A supplemental motion to withdraw the guilty plea by Gen. Michael Flynn (ret.) for alternative additional reasons to those that were presented in his original request was to have been filed by today.  His lawyers asked for additional time to next Wednesday, 29 January, to file the supplemental document.  This morning the federal prosecutors said they would not oppose a continuance of the filing date if deadlines to file responses were also extended.  The trial court judge then changed the schedule:

“01/24/2020  Minute Order as to Michael T. Flynn granting 157 Defendant’s Second Motion to Continue Briefing Deadlines. The parties shall adhere to the following modified briefing schedule: (1) Mr. Flynn shall file his ‘Supplemental Motion to Withdraw for alternative additional reasons’ by no later than 12:00 PM on January 29, 2020; (2) the government shall file its response to Mr. Flynn’s motion and supplemental motion by no later than 12:00 PM on February 12, 2020; and (3) Mr. Flynn shall file his reply brief by no later than 12:00 PM on February 18, 2020. Mr. Flynn’s supplemental motion and the government’s response shall address the following: (1) the standard in this Circuit for a defendant seeking to withdraw a guilty plea before sentencing; and (2) the need for an evidentiary hearing where the parties would present all testimony and evidence concerning the issue of whether Mr. Flynn can show that there is good cause to set aside his guilty pleas, see United States v. Cray, 47 F.3d 1203, 1206 (D.C. Cir. 1995), including testimony from Mr. Flynn and other witnesses under oath, subject to cross examination, to show any ‘fair and just reason’ for this Court to grant his motion to withdraw, Fed. R. Crim. P. 11(d). Signed by Judge Emmet G. Sullivan on 1/24/2020. (lcegs3) (Entered: 01/24/2020)”.

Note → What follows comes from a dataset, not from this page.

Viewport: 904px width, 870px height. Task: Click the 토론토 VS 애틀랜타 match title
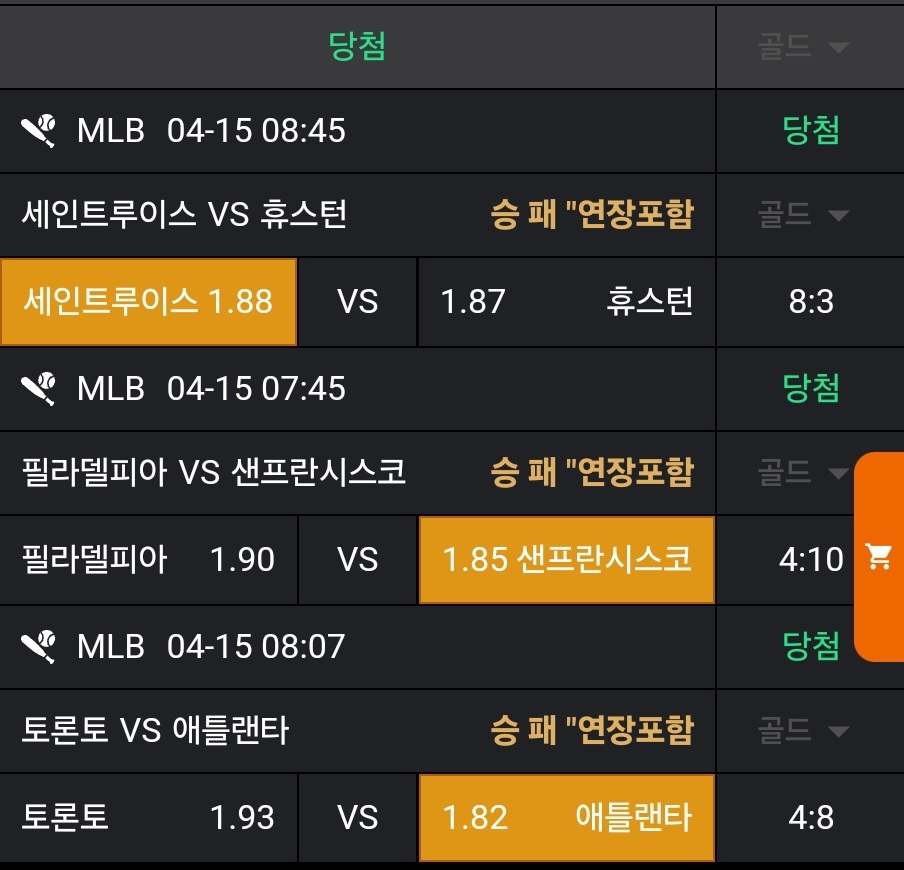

Reading between the lines of the judge’s order, you can see that Flynn’s move to withdraw his plea is developing into serious business.  As we have discussed before, Flynn can ask to withdraw the guilty plea by showing a “fair and just reason” under Federal Rule of Criminal Procedure 11(d)(2)(B), but he can only ask and does not have a right to withdraw the plea (unless the judge rejects the plea agreement).  If his request is denied, the trial court judge can go ahead and impose a sentence within the range of punishment for the offense and within any applicable terms of the plea bargain agreement.

The judge is hinting at the possibility of a court hearing during which evidence will be presented, including testimony by Flynn and others.  If a high stakes hearing like that occurs — with the issues involved — participating in it will require you to be prepared and very alert and aware of what is going on around you, as if you were walking point on patrol at night in an area of armed conflict, but without the physical danger.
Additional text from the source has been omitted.